The Real Stroke Risk is Not Treating Them

| Jun 26, 2012 | Stroke |

The FDA approved intravenous tissue plasminogen activator (tPA) for the treatment of patients with acute ischemic stroke more than 15 years ago. Dr. Mark Alberts writes in the current Journal of the American Medical Association (JAMA) that even though tPA is the only acute medical therapy proven to reduce disability and improve outcomes in these patients, it still remains vastly underutilized as a treatment. Many patients who should be treated with intravenous tPA do not receive it for reasons that are unclear, subjective or simply incorrect. Failure to treat strokes with tPA causes avoidable injury.

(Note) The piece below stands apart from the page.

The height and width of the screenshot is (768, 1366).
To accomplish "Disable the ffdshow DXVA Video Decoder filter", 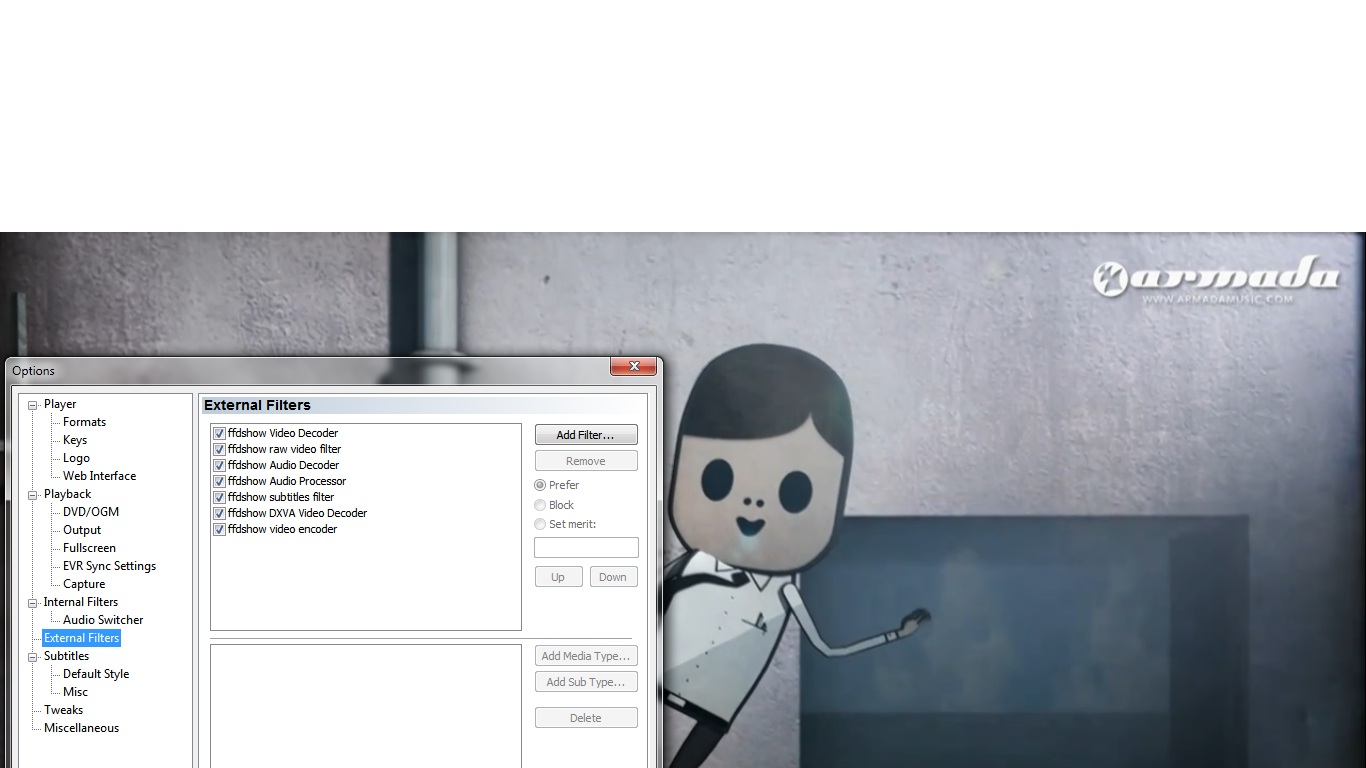I will (x=219, y=514).
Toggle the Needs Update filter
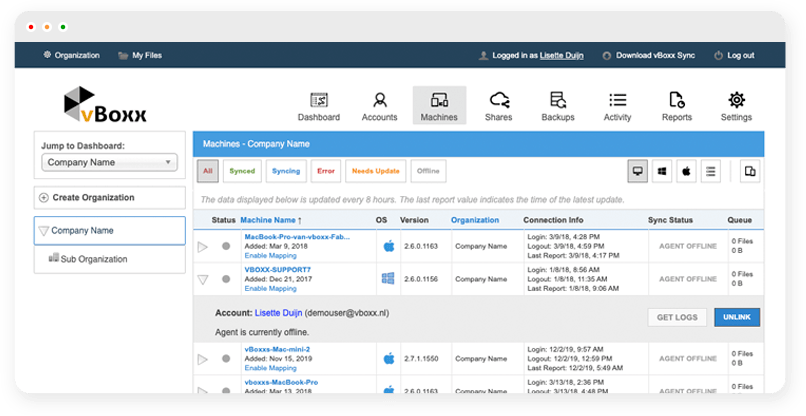The height and width of the screenshot is (416, 806). [x=375, y=171]
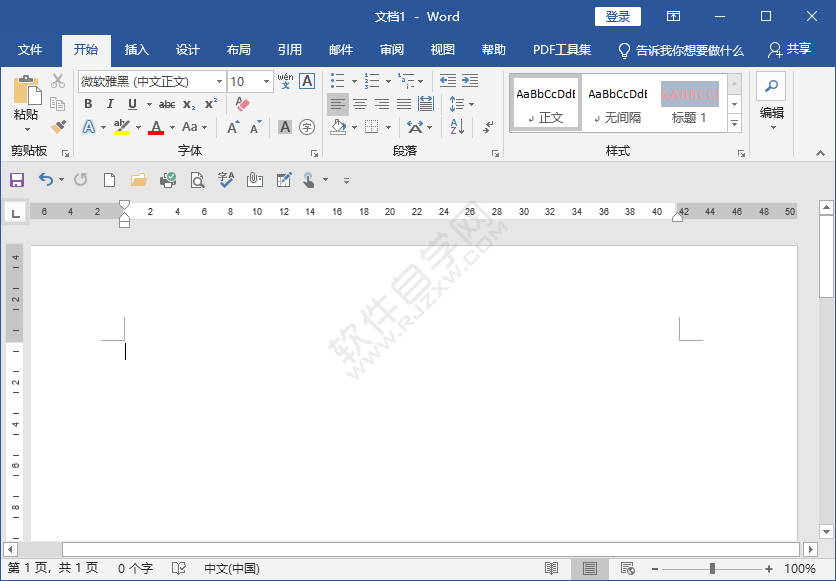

One study of 1200 hospitals showed that more than 1700 patients with acute stroke injury did not receive tPA therapy even though there were no exclusionary factors. It is estimated that each year thousands of patients who should receive acute tPA therapy for stroke do not. Even patients who are on coumadin are eligible for treatment with tPA if they present within a few hours of onset of symptoms.

There is no increased risk of symptomatic Intracerebral Hemorrhage (sIH) of using tPA in patients on coumadin, if their INRs are less than or equal to 1.7, and the risk of intracerebral hemorrhage with tPA therapy in these patients is 4% – 5% which is the same as non-warfarin treated patients.

The Get with The Guidelines – Stroke Registry is used extensively by approximately 900 PSCs in the United States, which are certified by The Joint Commission. PSCs are likely to have well-developed protocols for the use of intravenous tPA. Despite the evidence showing the efficacy of intravenous tPA , the real risk is in not treating otherwise eligible patients, who may then have prolonged morbidity. “A chance to treat is a chance to cure.” The results of this study show that many acute stroke patients are not getting a fair chance of cure.

If you or a loved one presents to an Emergency Room that is a Primary Stroke Center with signs of acute stroke within a few hours of onset of symptoms, treatment with tPA must be considered if the stroke is not associated with hemorrhage. In patients who meet the thrombolysis guidelines for tPA treatment, the risk of symptomatic intracranial hemorrhage is less than 5% and the chance of improved outcome is greater than 32%.